** START OF SOURCE DATA **

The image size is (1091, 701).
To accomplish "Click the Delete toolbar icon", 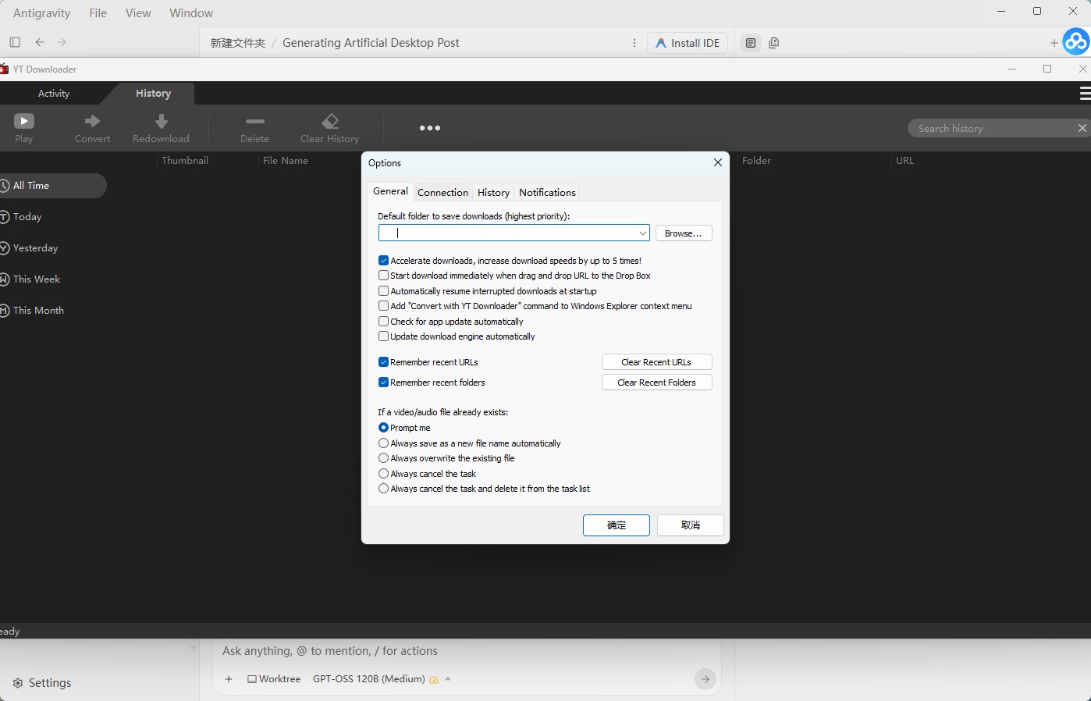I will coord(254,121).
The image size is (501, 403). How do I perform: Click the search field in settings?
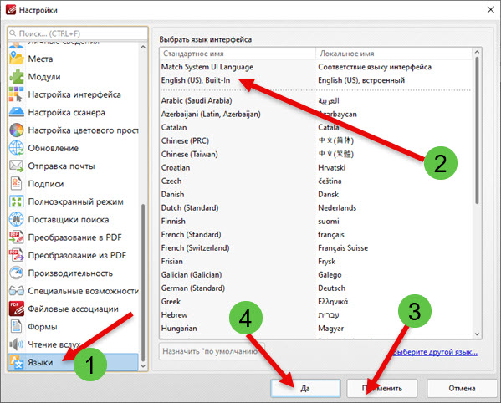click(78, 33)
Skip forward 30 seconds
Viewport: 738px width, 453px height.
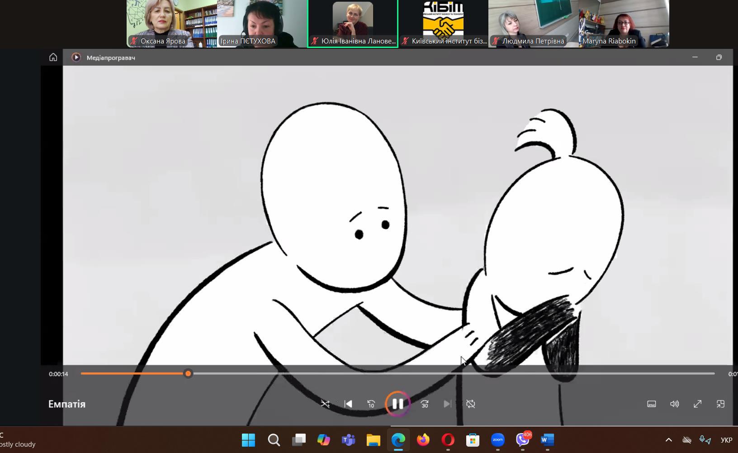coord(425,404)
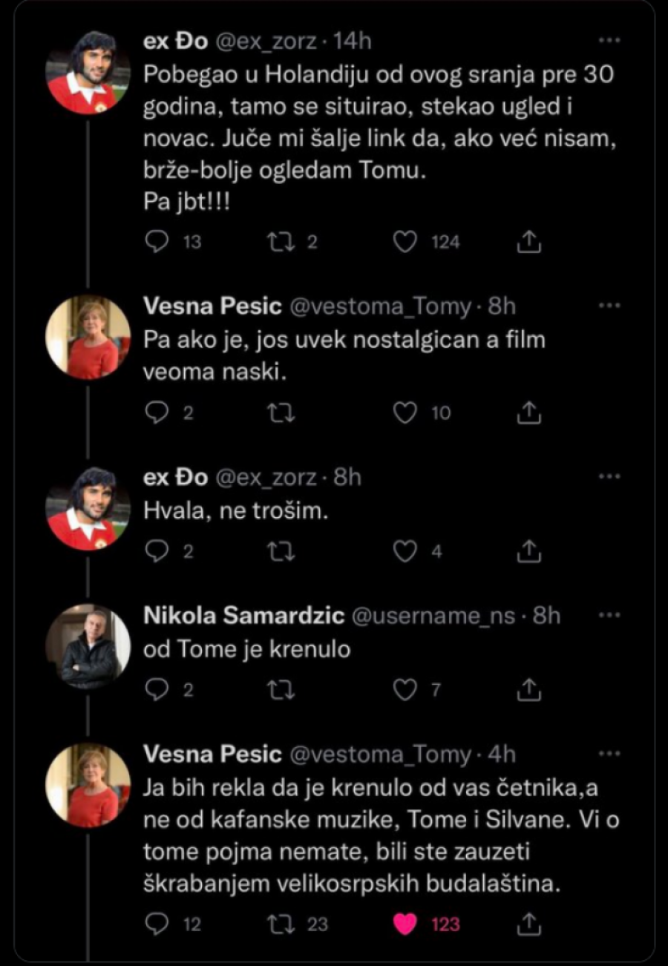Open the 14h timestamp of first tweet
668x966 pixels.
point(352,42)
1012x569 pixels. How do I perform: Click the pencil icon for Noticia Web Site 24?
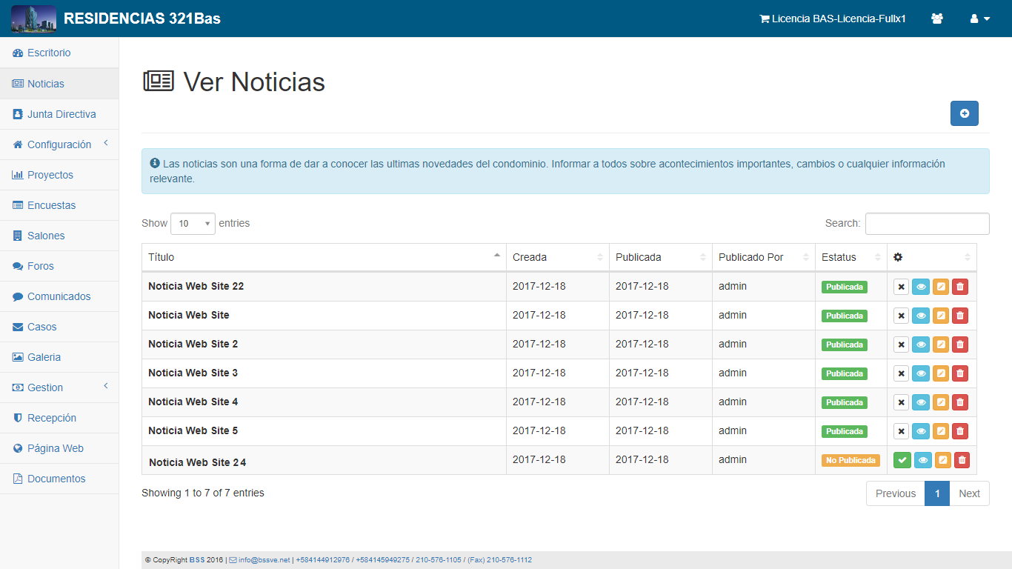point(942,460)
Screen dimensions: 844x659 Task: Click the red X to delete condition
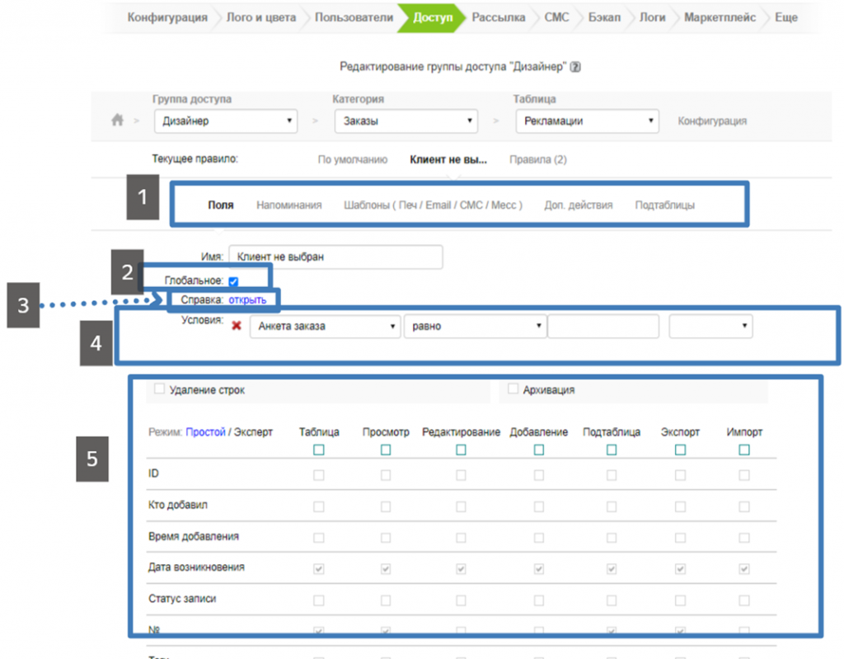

** END OF SOURCE DATA **
** START OF SOURCE DATA **

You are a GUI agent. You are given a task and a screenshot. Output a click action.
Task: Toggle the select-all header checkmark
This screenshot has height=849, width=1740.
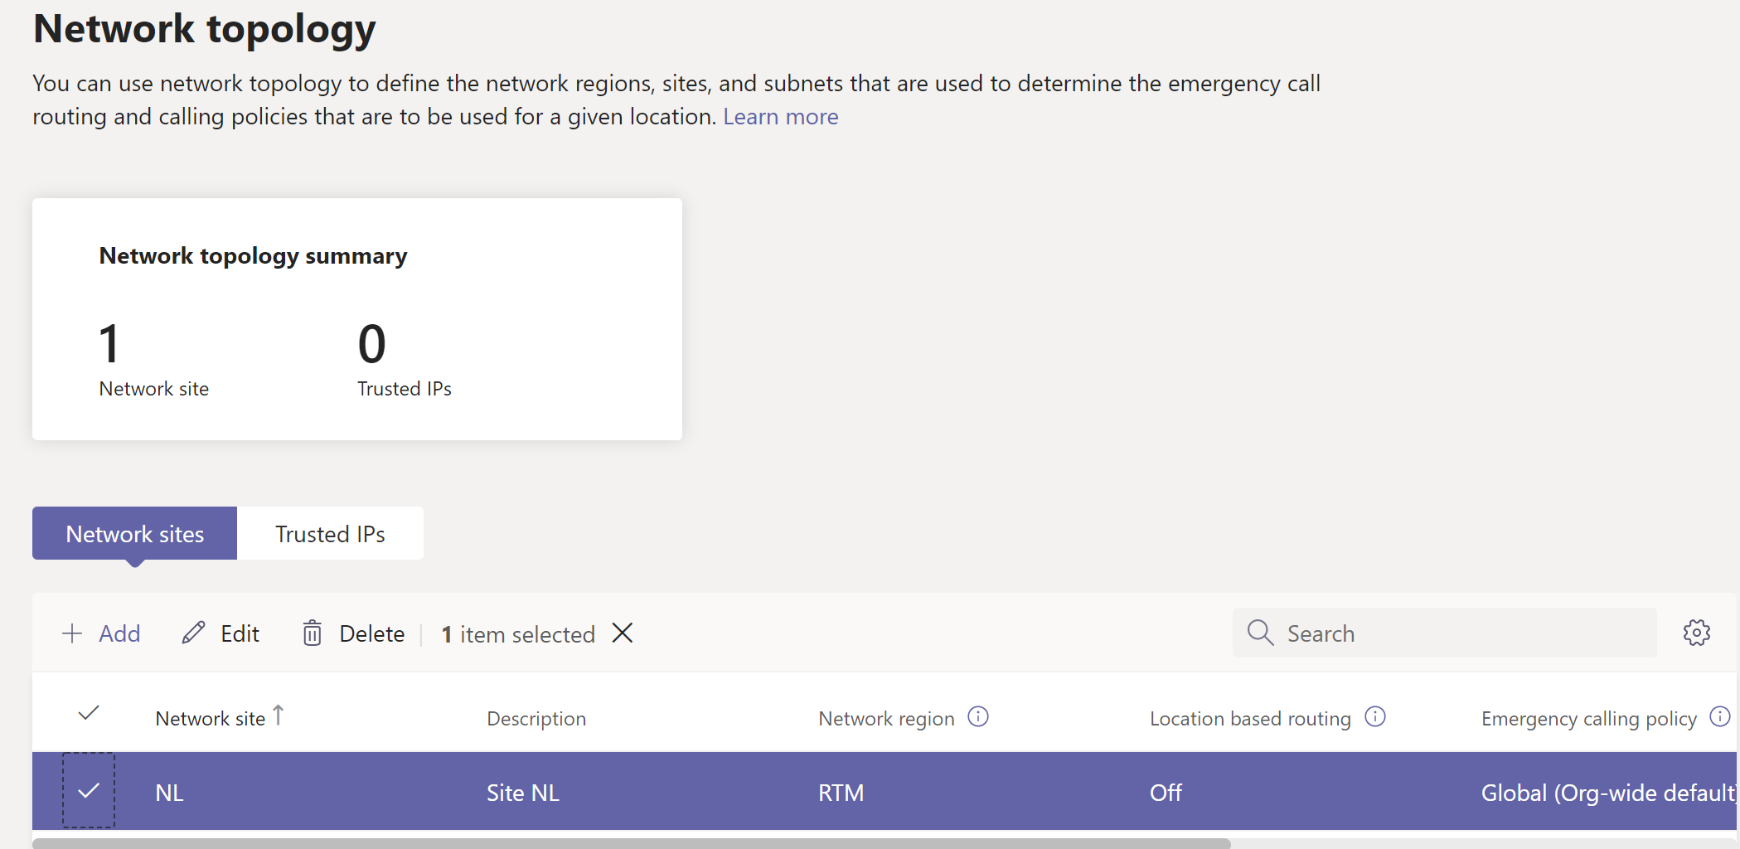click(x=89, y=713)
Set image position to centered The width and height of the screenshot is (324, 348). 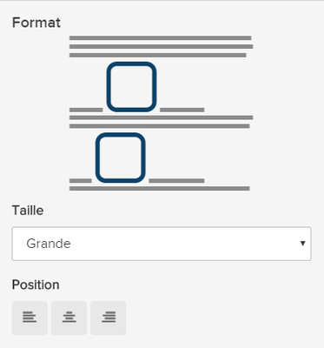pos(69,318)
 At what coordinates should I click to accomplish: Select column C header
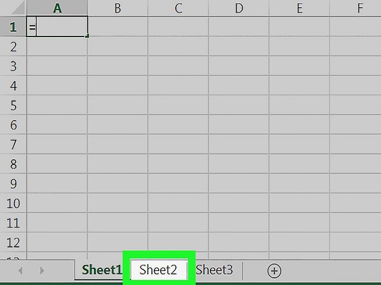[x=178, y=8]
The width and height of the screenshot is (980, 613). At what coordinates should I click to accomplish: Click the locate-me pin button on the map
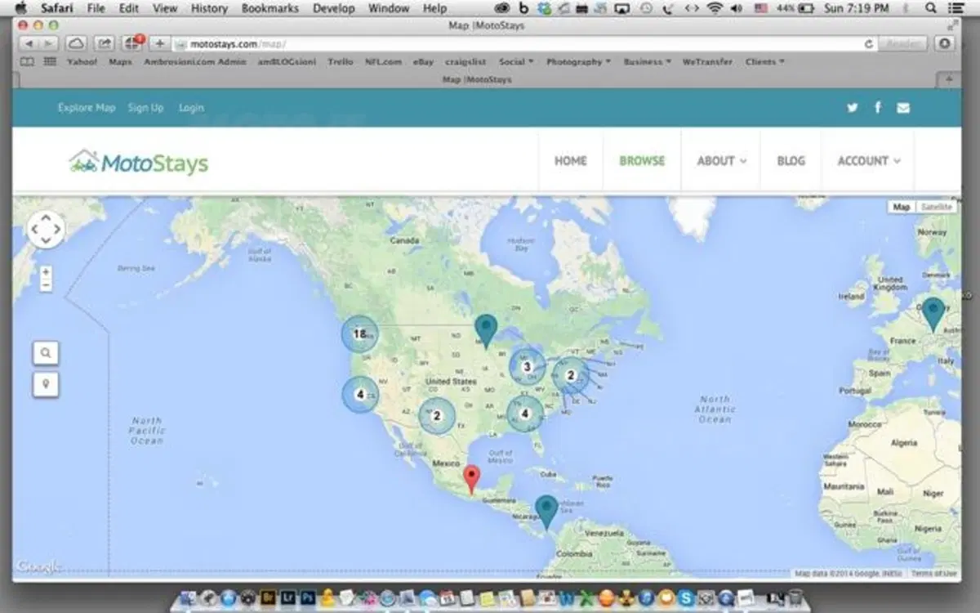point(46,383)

** END OF SOURCE DATA **

Extract every line of the records that contains the word "perform", matching case exactly.

The image size is (501, 403). How do I perform: Click the search field in settings?
1012x569 pixels. How do I perform: Click the pencil icon for Noticia Web Site 24?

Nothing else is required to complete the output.